It is hard to comprehend the scale and the effect the war to end all wars had on the men and women who fought in it.

Certainly, in the European sector, it was a nightmare in the trenches.

We Australians are no strangers to wars and have answered the call, first from the mother country, England, from the Boar war, through to world war two, and latterly the USA as a post-war ally.

But this is not about us.

This is about two ordinary men, two soldiers who are given a job, some think impossible.

They have to go over the top, through no man’s land, through enemy-held territory, ie, behind enemy lines, to warn another group of soldiers not to attack the front line in their sector, as it is a well-disguised trap the Germans have set.  What was it called, a strategic withdrawal by the Germans?

From the moment they went over the top, and out into the bleakest of landscapes, we spend all of the time waiting for something bad to happen.

And it does.

And your heart is literally in your mouth the whole time, just waiting for the next setback.

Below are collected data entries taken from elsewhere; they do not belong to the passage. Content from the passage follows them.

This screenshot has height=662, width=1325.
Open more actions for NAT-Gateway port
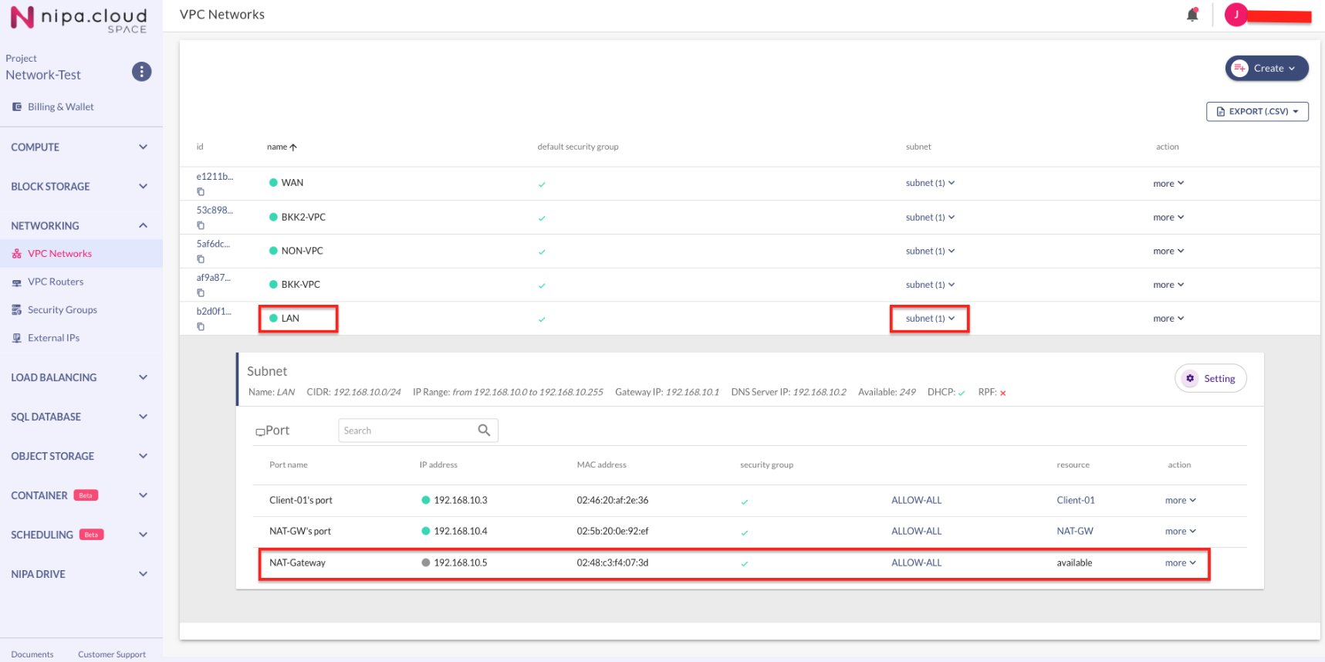[1180, 563]
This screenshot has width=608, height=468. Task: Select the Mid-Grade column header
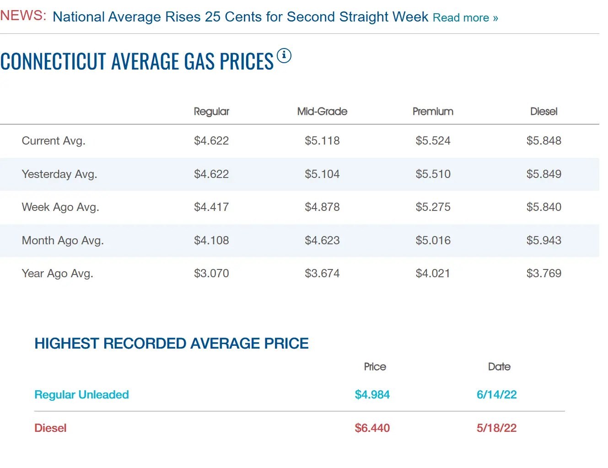pyautogui.click(x=322, y=112)
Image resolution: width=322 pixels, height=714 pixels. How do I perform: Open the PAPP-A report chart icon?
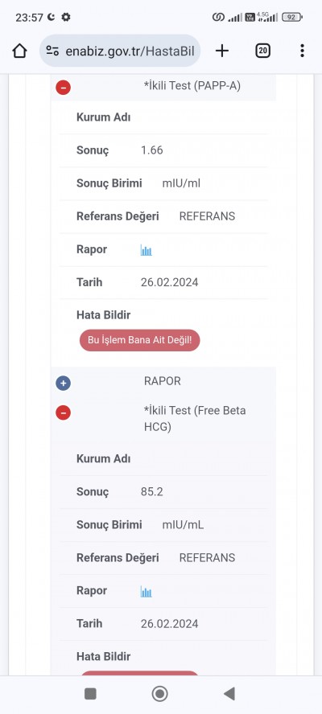click(x=146, y=250)
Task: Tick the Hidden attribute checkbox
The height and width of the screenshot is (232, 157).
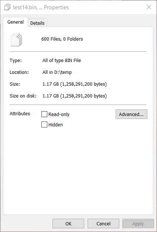Action: (44, 124)
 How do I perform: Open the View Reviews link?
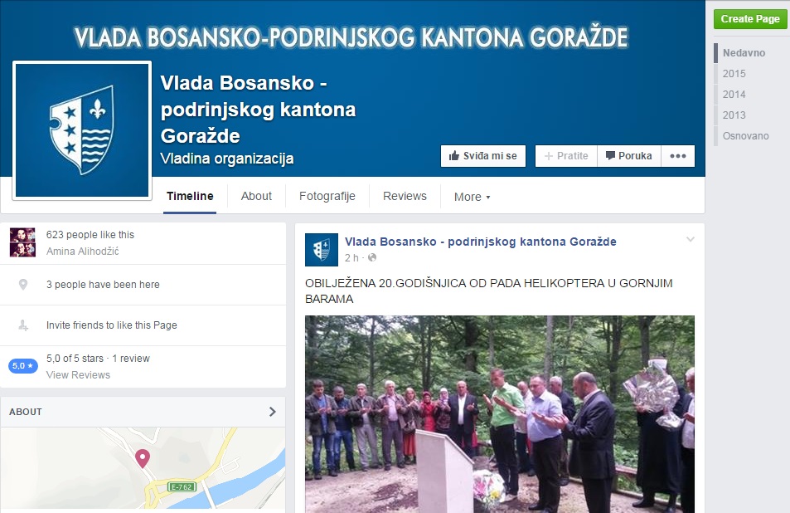pyautogui.click(x=78, y=374)
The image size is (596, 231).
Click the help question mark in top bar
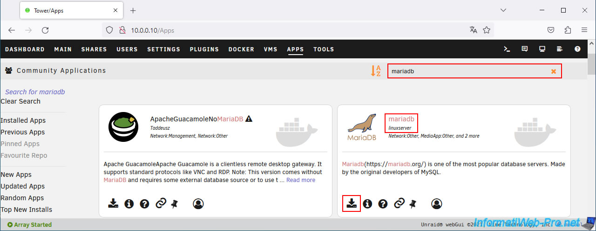(577, 49)
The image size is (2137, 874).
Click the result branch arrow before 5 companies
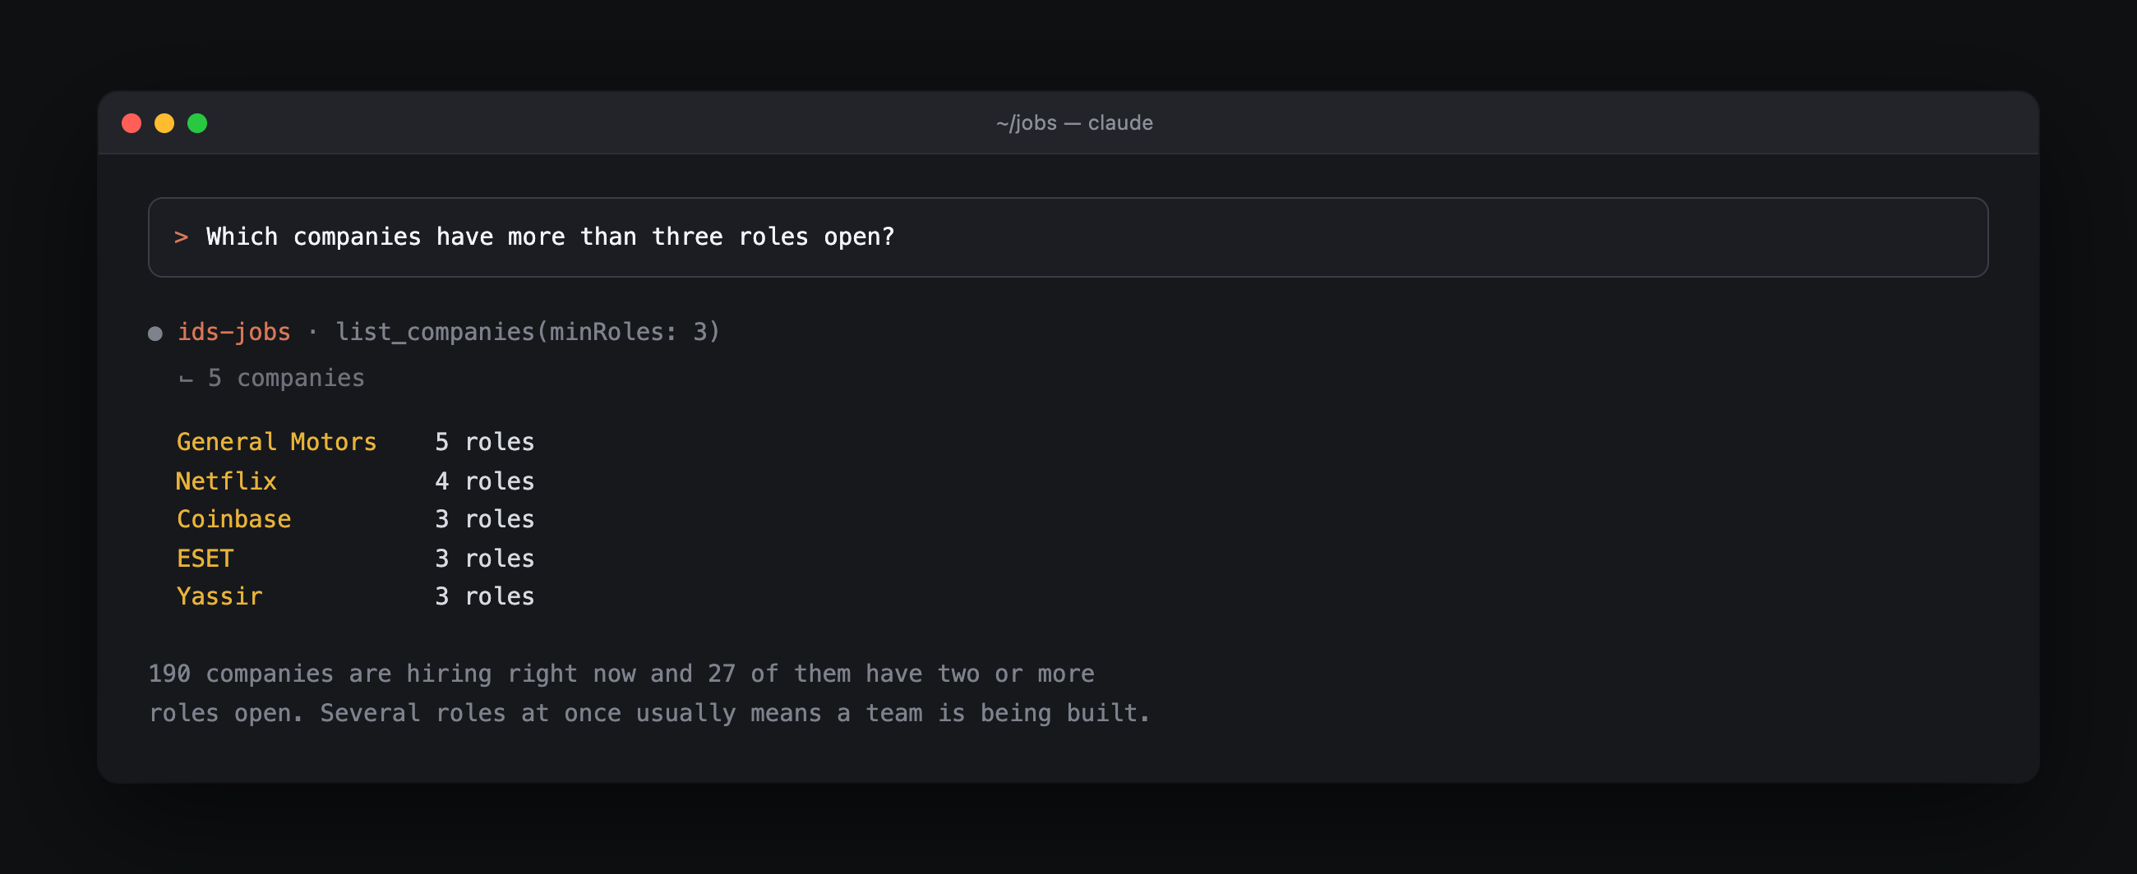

There are moments where the unrelenting suspense is broken by poignancy, revealing the depth of comradeship needed just to survive, and in an instant, how quickly that can disappear.

Then there is the scenes of a French town in ruins, and some who are barely existing there.  How could they with endless bombardment by a merciless enemy?  It shows the difference between the British and the Germans, one merciful, but often paying a very dear price for being so, and the other merciless in the extreme.

And then we reach an almost surreal end, where it felt like I’d been holding my breath for nearly two hours, and, at the same time, it didn’t feel all that long since it started.

It was an uplifting end after fighting against insurmountable odds.  If only half of what we saw was true then it’s surprising any man or woman came back from that war sane.

I give it a well deserved 5 stars.

 

A movie review, “Honest Thief”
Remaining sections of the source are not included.